*Prompt 1*.
In the Iraq War passage, rename "folly" to "foolishness" and give the section again, starting with the words containing "Although the ingredients" and ending with "far too simple.".

Although the ingredients are largely the same - exaggerating the "national security" imperatives at work, assuming that the world's "only remaining Superpower" can't possibly lose, and refusing to consider that an invasion could spark resistance, potentially on a scale that is impossible to contain -- describing the Iraq War as pure folly is far too simple.

The first alternative explanation, advanced largely by elected accomplices eager to save face, was incompetence. The war began due to a "massive intelligence failure," they argued, pointing to years of so-called evidence that Saddam Hussein's regime posed a serious, although perhaps not imminent, threat to Iraq's neighbors and the West. But even such semi-critics, both liberal and conservative, endorsed the idea that the United States should pursue "regime change." In other words, they assumed the right and the power to transform a country, to replace its power structure and "democratize" it. Clearly, a delusion of grandeur.

(Source data)

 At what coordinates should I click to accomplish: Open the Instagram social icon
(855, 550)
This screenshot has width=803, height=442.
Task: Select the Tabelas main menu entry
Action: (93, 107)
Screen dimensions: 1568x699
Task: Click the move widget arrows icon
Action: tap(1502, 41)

*Prompt 2*.
Print all the records above again, every line unchanged.

*Exercise output 1*.
Although the ingredients are largely the same - exaggerating the "national security" imperatives at work, assuming that the world's "only remaining Superpower" can't possibly lose, and refusing to consider that an invasion could spark resistance, potentially on a scale that is impossible to contain -- describing the Iraq War as pure foolishness is far too simple.

*Exercise output 2*.
 At what coordinates should I click to accomplish: Open the Instagram social icon
(855, 550)
This screenshot has width=803, height=442.
Task: Select the Tabelas main menu entry
Action: (93, 107)
Screen dimensions: 1568x699
Task: Click the move widget arrows icon
Action: tap(1502, 41)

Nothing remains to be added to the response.